## Exercise directions
Which lines in the material below contain the word "agent"? Copy each of them.
Data extracts below:
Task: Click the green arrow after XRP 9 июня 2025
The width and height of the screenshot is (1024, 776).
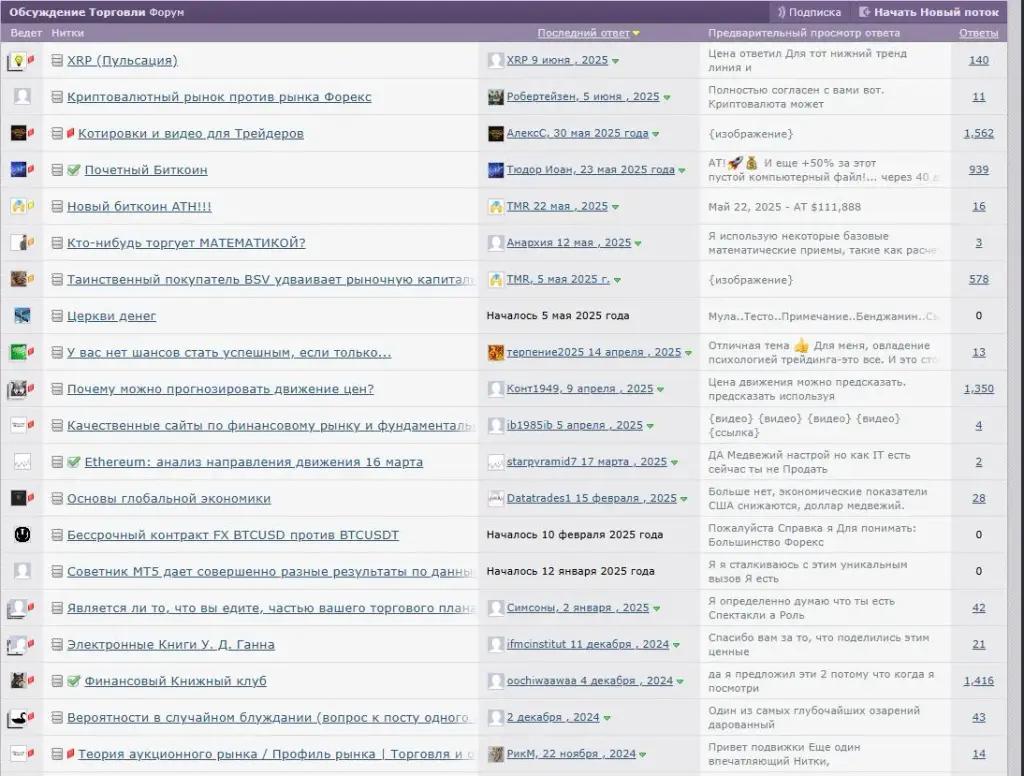Action: tap(615, 61)
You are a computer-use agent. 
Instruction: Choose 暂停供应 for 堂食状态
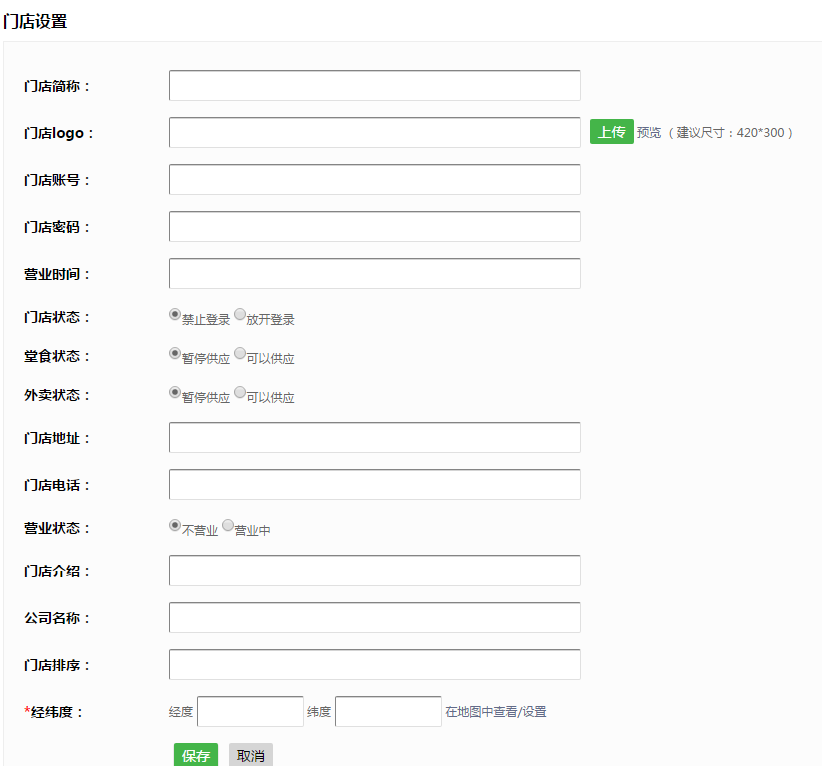tap(175, 353)
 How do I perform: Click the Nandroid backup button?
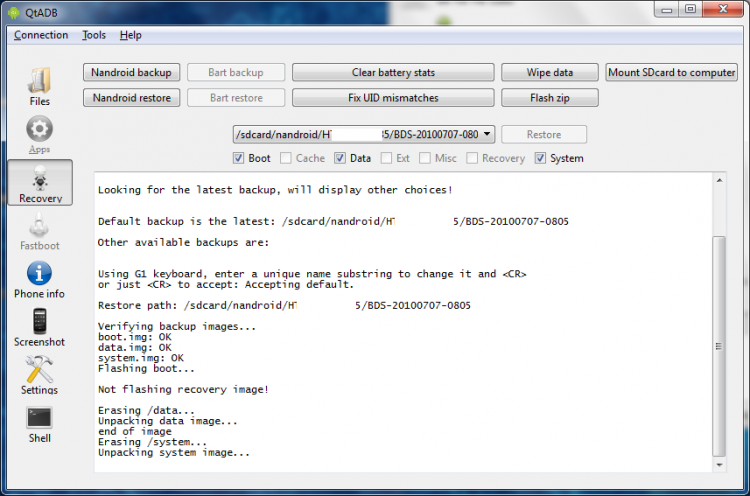point(132,73)
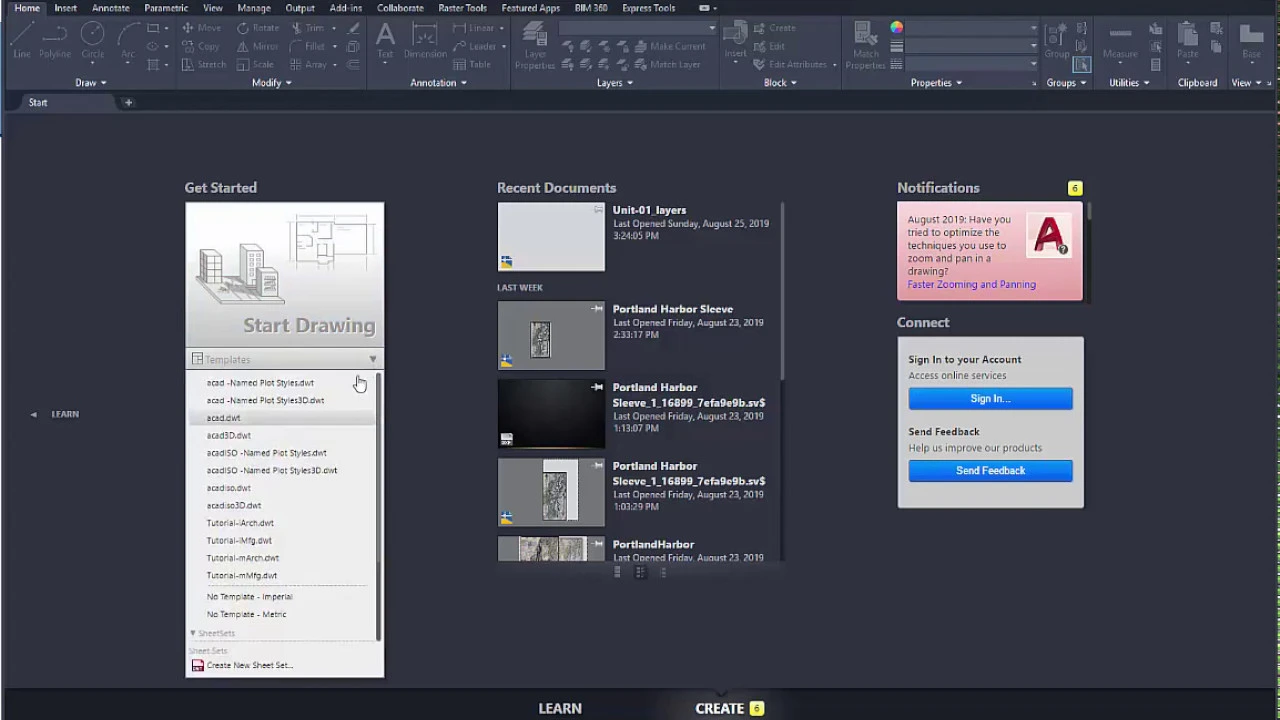Open a new tab with plus icon
Viewport: 1280px width, 720px height.
pos(128,102)
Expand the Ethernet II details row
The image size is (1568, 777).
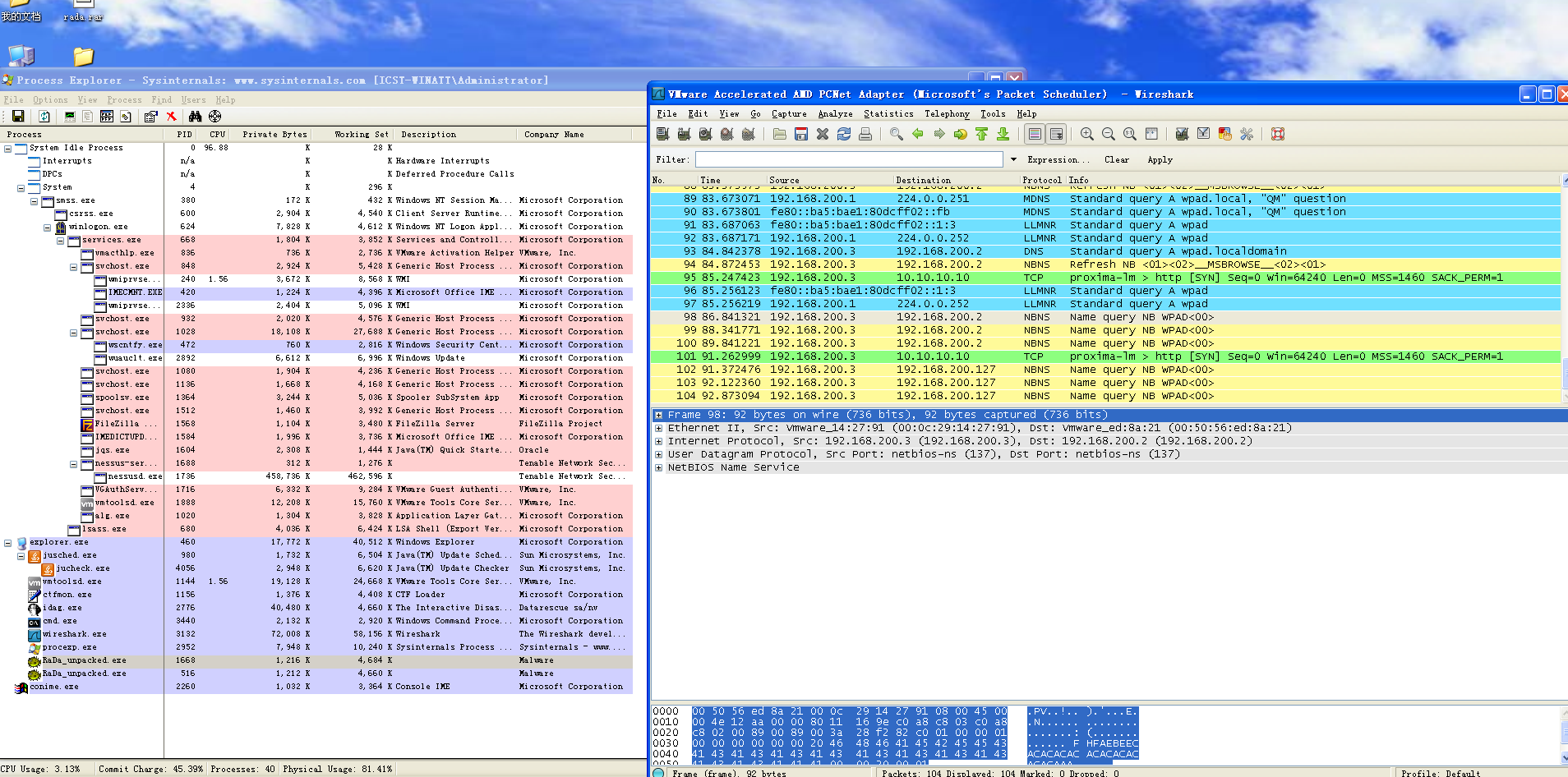point(659,428)
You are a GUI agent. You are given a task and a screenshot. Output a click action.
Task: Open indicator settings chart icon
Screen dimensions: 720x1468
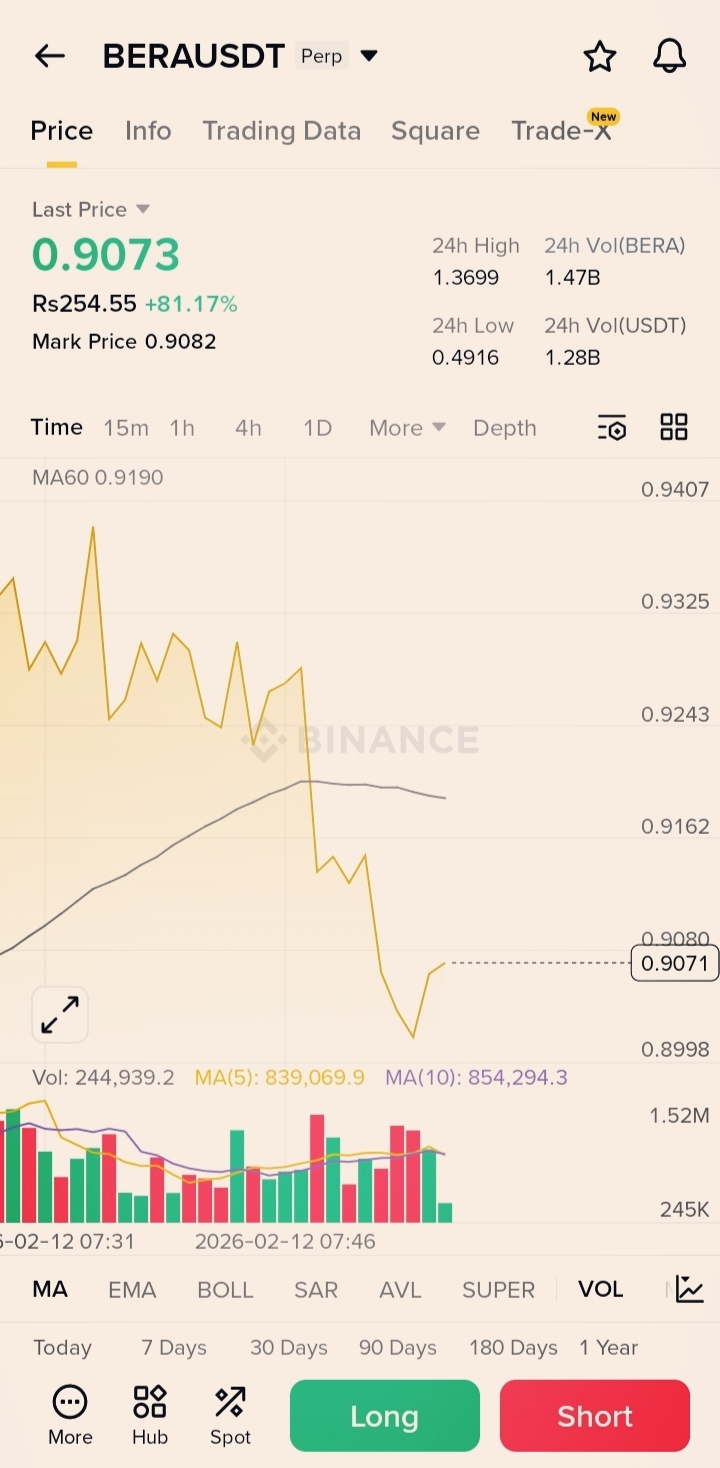[689, 1289]
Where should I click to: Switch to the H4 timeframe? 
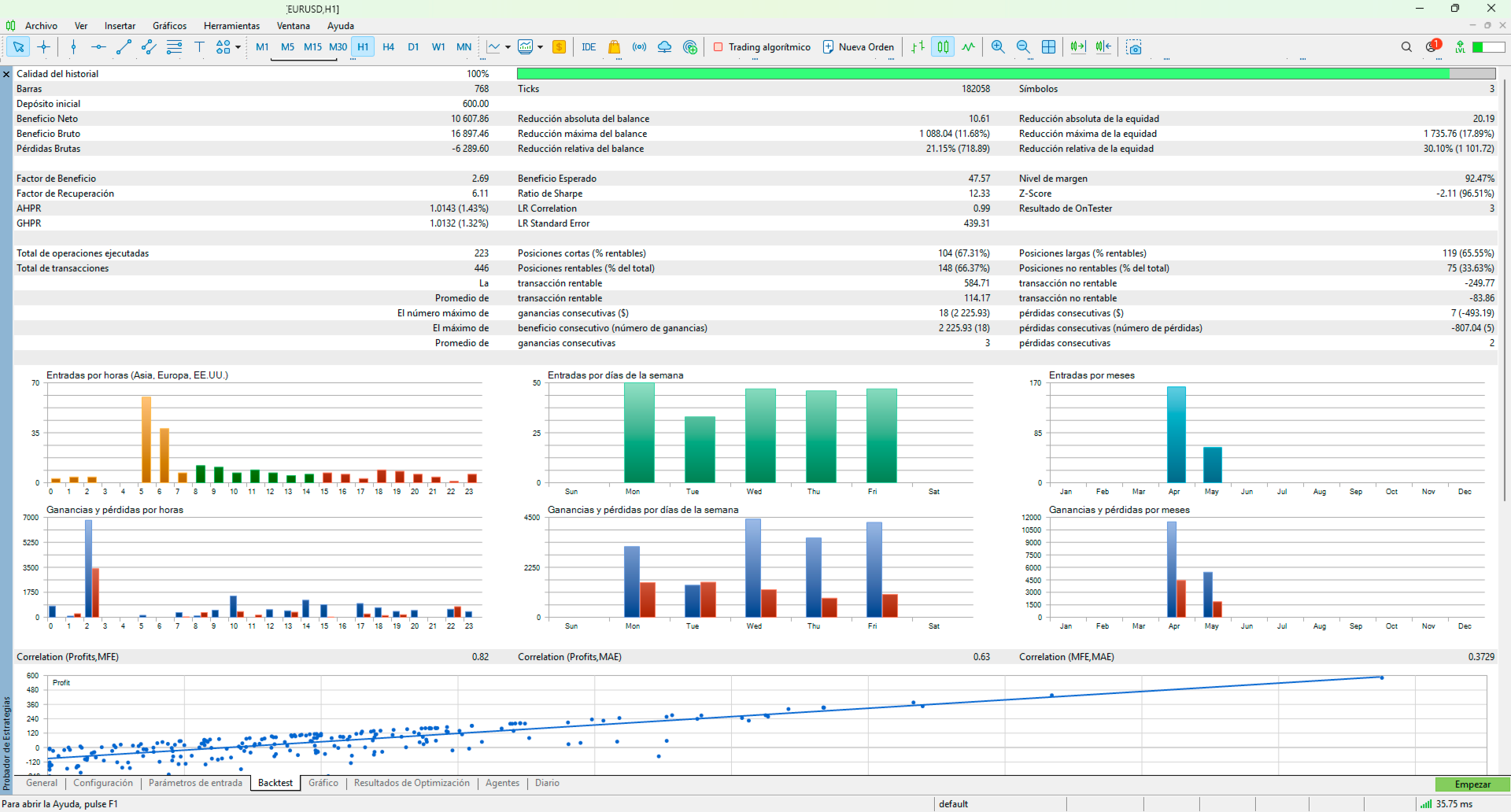click(388, 47)
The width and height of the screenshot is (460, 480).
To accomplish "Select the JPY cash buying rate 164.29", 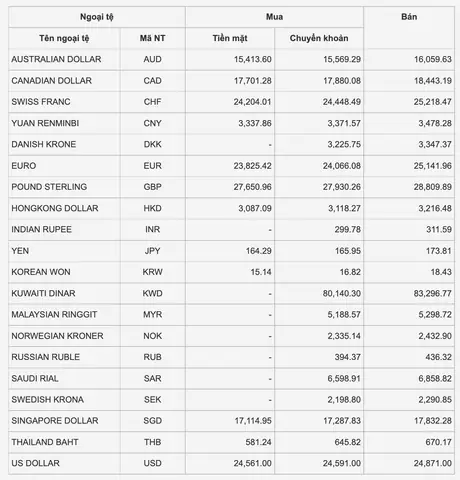I will point(259,251).
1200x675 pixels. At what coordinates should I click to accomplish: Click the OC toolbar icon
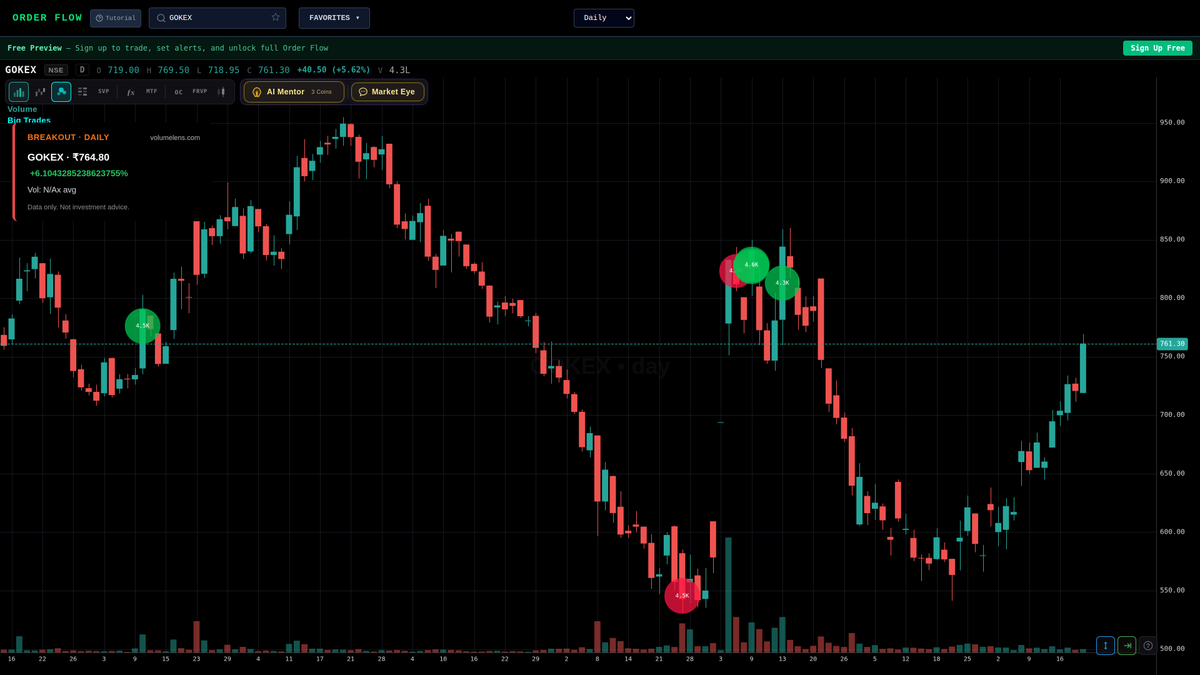coord(177,91)
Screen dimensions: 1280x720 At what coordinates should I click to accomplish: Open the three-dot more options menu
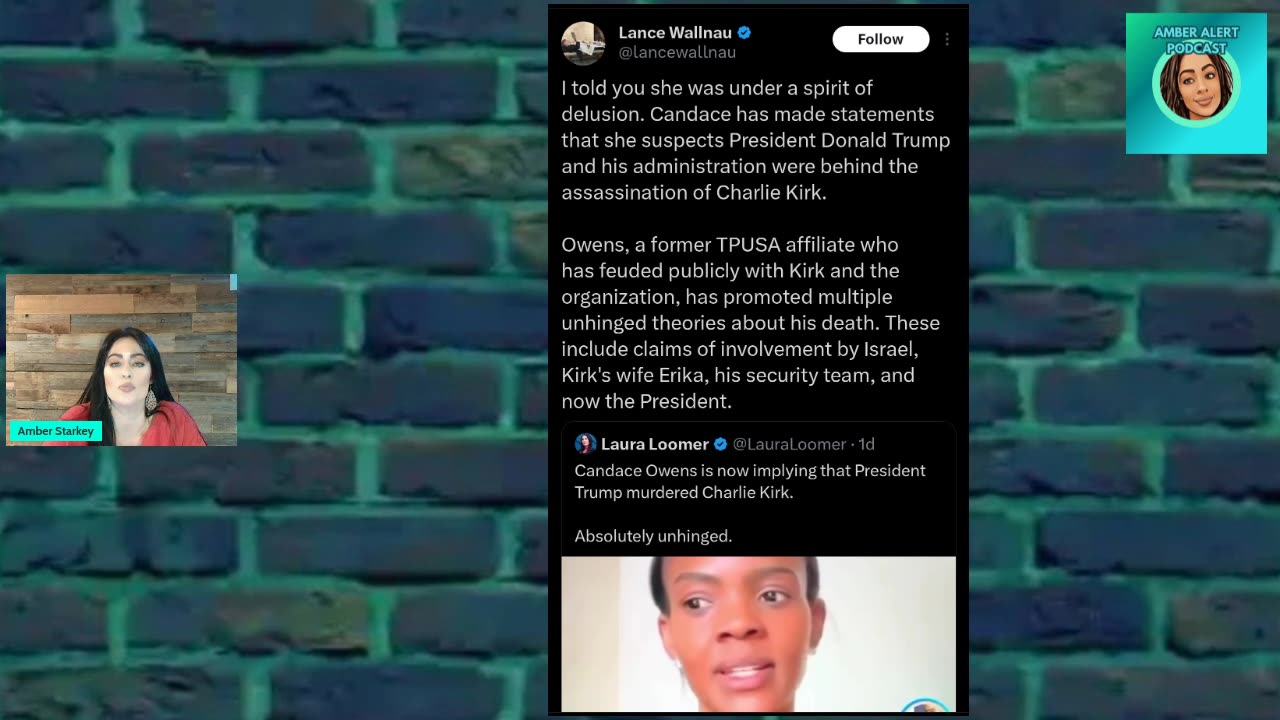tap(947, 39)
End of Data extracts.
## Answer for the task
You are a computer-use agent. 
You are a GUI agent. You are given a task and a screenshot. Output a click action.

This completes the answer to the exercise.